[EXERCISE OBJECTIVE] Take every line containing "agent" out of the records.

[DATA SUPPLIED]

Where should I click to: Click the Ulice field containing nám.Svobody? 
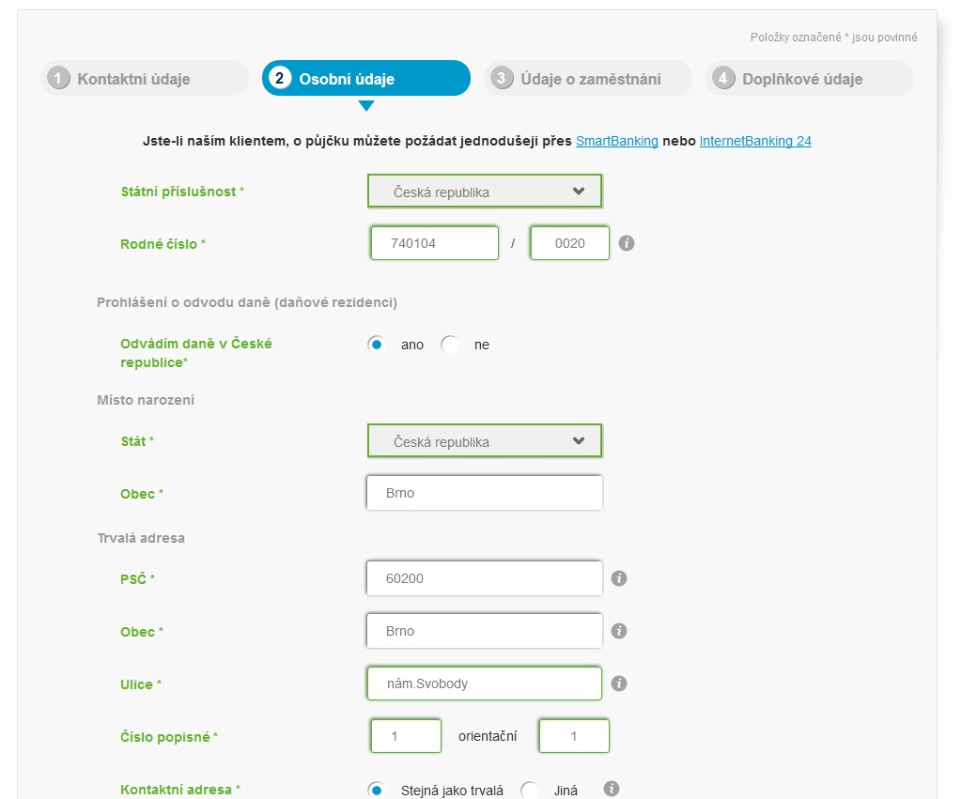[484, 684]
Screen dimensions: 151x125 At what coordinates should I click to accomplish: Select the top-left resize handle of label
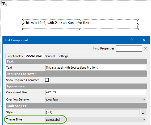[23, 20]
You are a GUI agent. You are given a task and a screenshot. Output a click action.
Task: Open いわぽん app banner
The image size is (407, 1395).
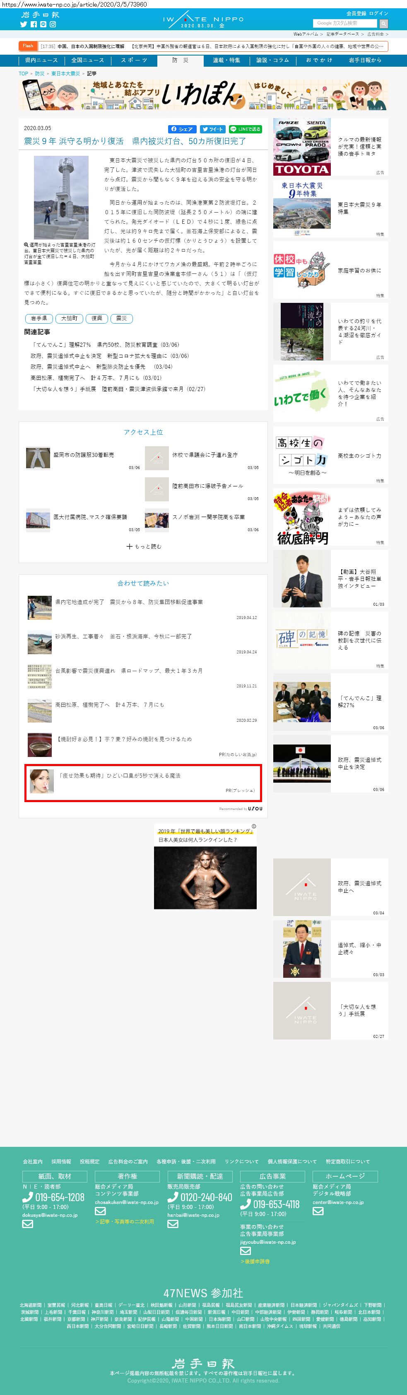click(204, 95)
...
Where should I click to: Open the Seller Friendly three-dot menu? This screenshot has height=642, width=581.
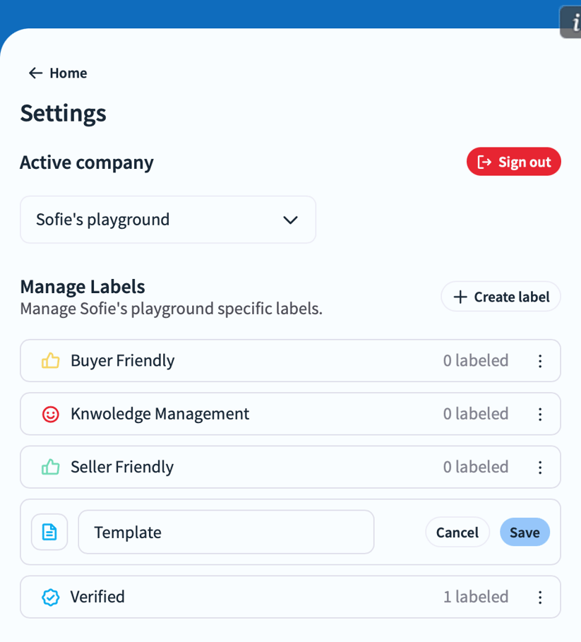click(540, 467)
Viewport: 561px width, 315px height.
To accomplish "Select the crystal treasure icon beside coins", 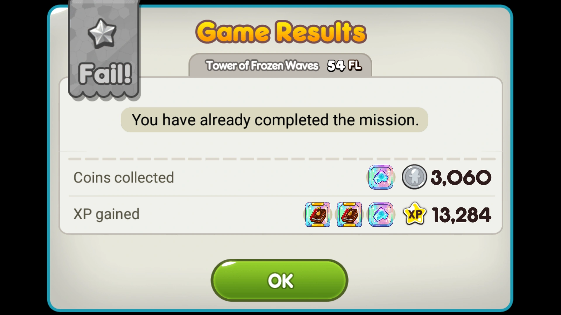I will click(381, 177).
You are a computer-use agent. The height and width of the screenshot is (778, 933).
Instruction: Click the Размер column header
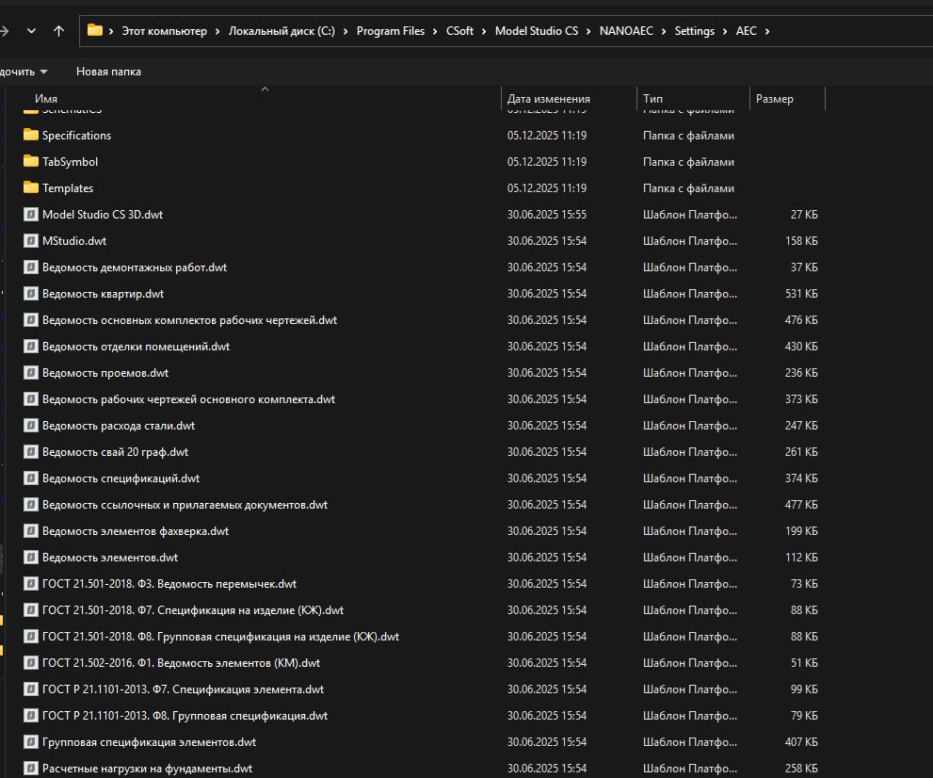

[OUTPUT OF THE EXERCISE]
You are a GUI agent. You are given a task and a screenshot. Output a click action.
You are a computer-use agent. The height and width of the screenshot is (778, 933).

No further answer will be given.